On numerous occasions your blogger has humbly opined that Microsoft Outlook is probably one of the biggest risks to individual computer security today. The latest version of Microsoft Outlook still renders HTML automatically, disguises true link destinations and mangles plain text emails so clumsily and unnecessarily that it can only be deliberate.
The policies of "encouraging" end users to read HTML emails rendered by the MUA and of hiding the true link destinations have been contrived to make Microsoft Outlook "User Friendly". But rather than "User Friendly" Outlook is mostly "Phisher Phriendly".
Lately Microsoft have introduced a feature which warns naive microsofties that it might be dangerous to click on links that you do not trust <sarcasm> Oh? You don't say? </sarcasm>
You might wonder then dear reader, why do they design their MUA so that everything in the email pane is "clickable" by default (in fact "preferred") and it is difficult to distinguish between HTML and plain text (which they try to discourage!). Possibly you might also wonder - Ok so there is a "feature" that warns me about opening an executable! Where is the option that STOPS the MUA from opening an executable?
Possibly, the little bit of advice about links being dangerous is a tad disingenuous?
And the bad news doesn't stop there. Since Microsoft Outlook is the undisputed leader (quite undeservedly so in your blogger's humble opinion), other contenders tend to emulate Microsoft and include similar unexploded ordinance in their MUAs. Apple is making some great software for OS X, a robust version of Unix based on BSD, but they are beginning to insert Microsoftish user friendly traps in their mail client. Even the latest version of Kmail (for Kubuntu 9.04), which is in your blogger's most humble opinion, is an impressive software release, we can see a similar disturbing trend.
It is clearly evident that the Internet security model is broken. And for Microsoft, the world's worst offender, to start advising their customers that "Software Security is your responsibility", after two decades of the most appalling security holes designed into their software, the situation would be risible if it wasn't so serious.
However, your humble blogger must agree with the advice currently being offered by Microsoft. It is extremely dangerous to click on links in your inbox. And you might ask, "if that is so, why has the MUA been designed so that it you can only click on things?".
The following should be a minimum design standard for MUAs:
The real link properties should be clearly displayed when a mouse is passed over the link. This is the case for many MUAs. The standout exception is MS Outlook.
It should not be possible to open a link with a single left-click! Users should be presented with a menu which includes options to "Open with" a list of browsers, and/or "copy the link contents" ... etc". If the link is copied it should be the REAL link ... For example if the link says "www.big.aussie.bank.com.au?login", the contents should be the REAL contents ... which might be something like "www.jack-my-computer.ru?f%#_me_over_completely&steal_my_passwords". And it probably wouldn't be a bad idea to ship the software with the "Open with browser" option disabled by default, along with a warning that enabling it could expose the user to risk.

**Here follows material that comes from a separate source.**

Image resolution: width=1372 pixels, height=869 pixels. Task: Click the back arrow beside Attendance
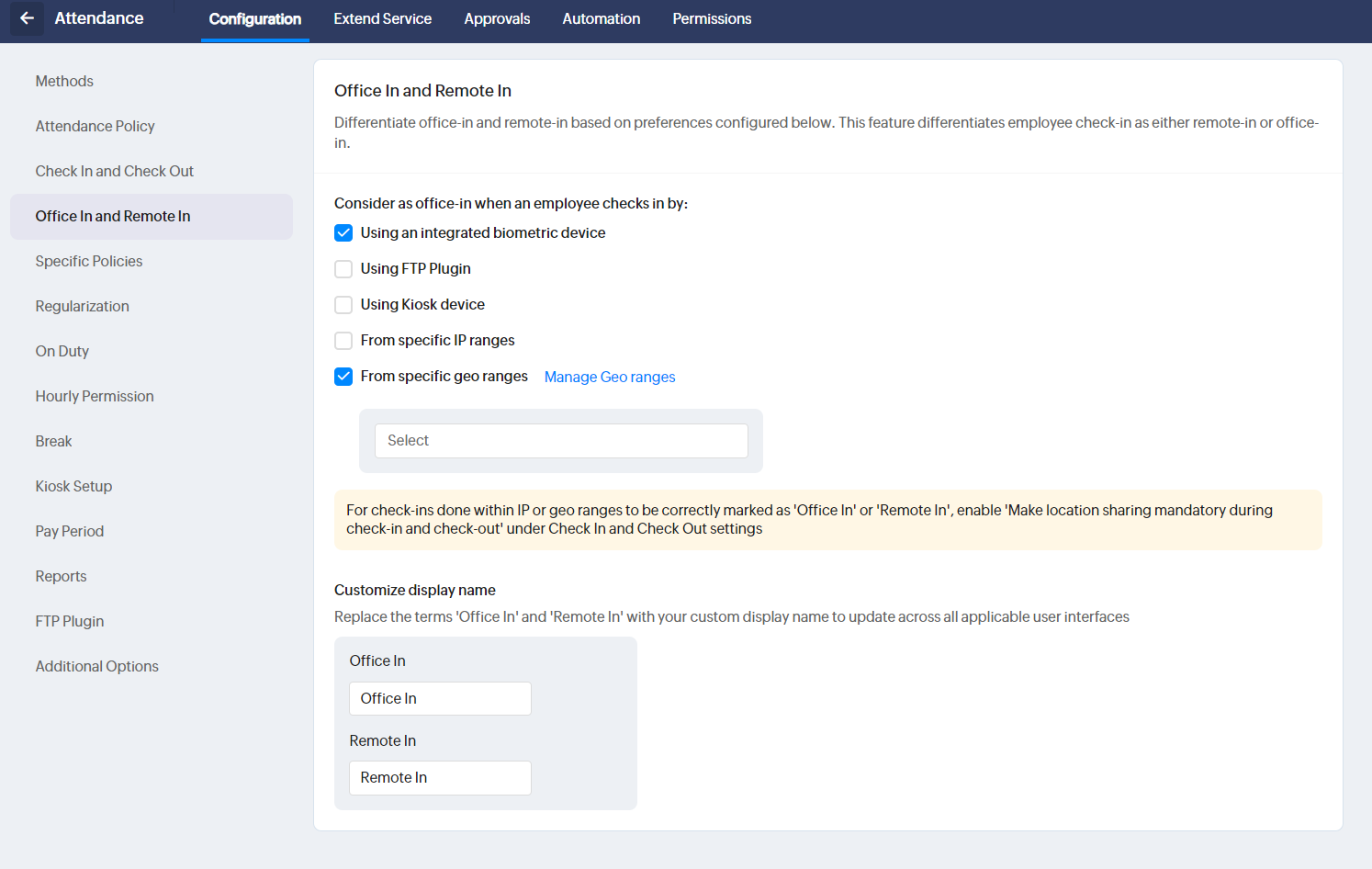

It should never be possible to run an executable or a script by left clicking.
Allowing even experienced users to run a binary or a script directly from an email with a single mouse click would seem, in your blogger's not so humble opinion, one of the most brain-dead design flaws in today's profoundly broken Internet security model. To merely preface such a potentially dangerous procedure with a vacillating, mealy-mouthed warning that "opening links from untrusted sources might be dangerous" is nothing less then fork-tongued, marketing, weasel speak. Let's be a little more emphatic about this ... It's not a good idea to run executables from an email ever!! ... Even if it was sent by your own mother! Well ... Come to think of it ... Especially if it was sent by your mother! Unless, that is, she happens to be a programmer and an expert on Internet Security. But then if she was she wouldn't be sending you binary executables ... Because it just encourages you to carry on recklessly clicking on things you bloody-well ought not be clicking on!
In your blogger's not so humble opinion, the only way to run an executable (or a script) should be:
Right click the attachment.
Select Save as ... And save it.
Select the item on the desktop and change the permissions to make it "executable".
Then, and only then the script or binary might be executed with a mouse click. You have unpacked the firearm ... You have carefully loaded it with live rounds ... You have put a live round into the breech ... Taken off the safety catch ... So you can't complain too loudly if you blow your foot off!
Of course the ones who complain loudest and longest about not being able to run executables from their inbox by clicking on them will be exactly the group of people who should not be doing it!. Well actually nobody should be doing it!
Developers should follow design criteria somewhat like the above, whenever they are designing an MUA. Just because Microsoft have built their business on a broken security model does not mean that other contenders should follow their poor example. Better security could be a genuine point of difference between Apple/Ubuntu software and Microsoftware.
More importantly, people who put themselves forward as technology "experts" and/or opinion leaders (and who are often just part time journalists), should stop gushing endlessly about silly frills and eye-candy and discuss things like the number of successful phishing attacks and security breaches that occur as a result of using the software.
Or at least that is ... In your blogger's most humble opinion.